Faire revivre la démocratie universitaire

Pointée dans son dernier rapport par le HCERES comme un point faible, la « gouvernance » de notre université est un sujet que les prochains élus ne pourront pas esquiver. Dans la continuité du mandat actuel, les listes Inspire de F. Berrod ignorent le sujet. Quant aux élus Refonder, ils pointent de graves manquements démocratiques, mais ne proposent guère de solution. Les listes Au pluriel, portées par Mathieu Schneider, sont attachées à notre organisation en 35 composantes. Elles proposent, dans ce cadre, de remédier aux faiblesses de l’organisation actuelle, en associant plus étroitement les composantes et unités de recherche à l’élaboration de nos politiques universitaires et en revitalisant la démocratie universitaire dans nos instances.

Une démocratie universitaire à faire vivre dans les faits

Les universités font partie de cette catégorie d’établissements publics dont le statut permet de faire vivre la démocratie. Les élections du mois de février en sont la preuve : chaque catégorie de notre large communauté de près de 65 000 personnes désignera ses représentants dans les conseils centraux, et ces conseils éliront l’équipe de présidence. C’est une chance (qu’on ne mesure que trop peu) quand on sait que dans de nombreux établissements publics, y compris dans le champ de l’éducation et de la recherche, les dirigeants sont nommés par le Ministre. Il existe donc bel et bien une « démocratie universitaire » dans les textes. Notre responsabilité est de la faire vivre dans les faits.

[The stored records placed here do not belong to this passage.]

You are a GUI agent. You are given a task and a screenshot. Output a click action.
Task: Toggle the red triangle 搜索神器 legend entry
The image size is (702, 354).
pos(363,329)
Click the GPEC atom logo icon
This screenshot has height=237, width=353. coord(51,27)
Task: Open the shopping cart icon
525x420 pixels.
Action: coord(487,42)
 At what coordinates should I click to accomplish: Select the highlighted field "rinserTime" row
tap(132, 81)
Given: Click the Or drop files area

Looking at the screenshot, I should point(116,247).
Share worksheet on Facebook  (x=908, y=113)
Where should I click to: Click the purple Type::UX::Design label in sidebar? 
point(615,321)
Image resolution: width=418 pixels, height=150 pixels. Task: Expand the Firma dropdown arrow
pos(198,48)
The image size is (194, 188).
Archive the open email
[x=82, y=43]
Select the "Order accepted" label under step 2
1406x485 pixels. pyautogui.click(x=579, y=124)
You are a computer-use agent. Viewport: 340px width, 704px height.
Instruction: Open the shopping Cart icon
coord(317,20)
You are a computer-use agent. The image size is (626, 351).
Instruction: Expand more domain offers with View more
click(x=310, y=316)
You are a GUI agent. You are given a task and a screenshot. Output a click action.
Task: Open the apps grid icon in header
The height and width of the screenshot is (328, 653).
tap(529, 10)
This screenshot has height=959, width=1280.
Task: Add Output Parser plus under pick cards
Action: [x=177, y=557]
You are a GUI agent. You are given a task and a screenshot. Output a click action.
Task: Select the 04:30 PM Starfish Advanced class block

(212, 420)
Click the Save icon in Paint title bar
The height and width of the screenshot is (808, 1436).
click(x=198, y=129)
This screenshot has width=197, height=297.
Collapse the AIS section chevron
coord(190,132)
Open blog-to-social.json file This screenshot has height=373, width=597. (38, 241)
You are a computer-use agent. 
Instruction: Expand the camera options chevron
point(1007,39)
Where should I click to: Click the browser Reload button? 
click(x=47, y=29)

Gouvernance ou vie démocratique ?

Le terme de « gouvernance » provient du vocabulaire managérial anglo-saxon des années 1970 (on parlait alors de corporate governance). Le fait qu’il soit aujourd’hui largement utilisé dans le monde universitaire français (HCERES, IGESR*…) est révélateur d’une transformation profonde de l’exercice de la démocratie dans les universités. S’il faut bien reconnaître que ce terme est commode, car il désigne en un mot (valise) la manière d’organiser les circuits de décision au sein d’une structure collective, privée ou publique, il ignore le cœur même de la démocratie : à savoir le débat d’idées. Aussi, dans nos listes Au pluriel, préférons-nous parler de « vie démocratique », car c’est bien de cela qu’il s’agit dans une université.

La liberté de parole comme clé de voûte de la vie démocratique

Des Landsgemeinden d’Appenzell à l’Assemblée nationale française, on constate que les formes que prend la démocratie moderne sont multiples. Pourtant la démocratie repose sur des fondements que la Grèce antique a posés. Elle n’est pas que le pouvoir donné au peuple par sa représentation au sein d’assemblées élues. Elle repose sur deux autres notions-clés qui conditionnent le fonctionnement de ces assemblées : la liberté de parole (parrhêsia) et la délibération.

La liberté de parole est la clé de voûte de la démocratie. Elle présuppose non seulement la liberté d’opinion, mais surtout le respect de la diversité des points de vue et leur confrontation. C’est cette confrontation que l’on nomme « délibération ». Le glissement de sens que ce terme a connu – désignant aujourd’hui souvent la décision elle-même – est révélateur de la manière dont notre siècle envisage la démocratie : comme la décision prise par une majorité sous (le seul et abusif) prétexte qu’elle est majoritaire ou, pire, qu’elle a le pouvoir !

Là où il n’y pas de débat contradictoire, il n’y a pas de démocratie.

Une démocratie universitaire en berne, qu’il faut raviver

Nos listes Au pluriel n’ont pas choisi leur nom au hasard : la pluralité qu’elles revendiquent est d’abord la pluralité de parole, reflet de notre propre diversité et moteur de notre démocratie. Ce choix va de pair avec trois convictions :

  1. Assumer qu’il existe une pluralité d’opinions au sein de l’université et respecter chacune d’entre elles ;
  2. Prendre collégialement des décisions après avoir fait vivre le débat contradictoire (la « délibération » au sens antique) ;
  3. Respecter le caractère représentatif de la démocratie qui donne mandat aux élues et aux élus pour porter la voix de celles et ceux qui les ont désignés.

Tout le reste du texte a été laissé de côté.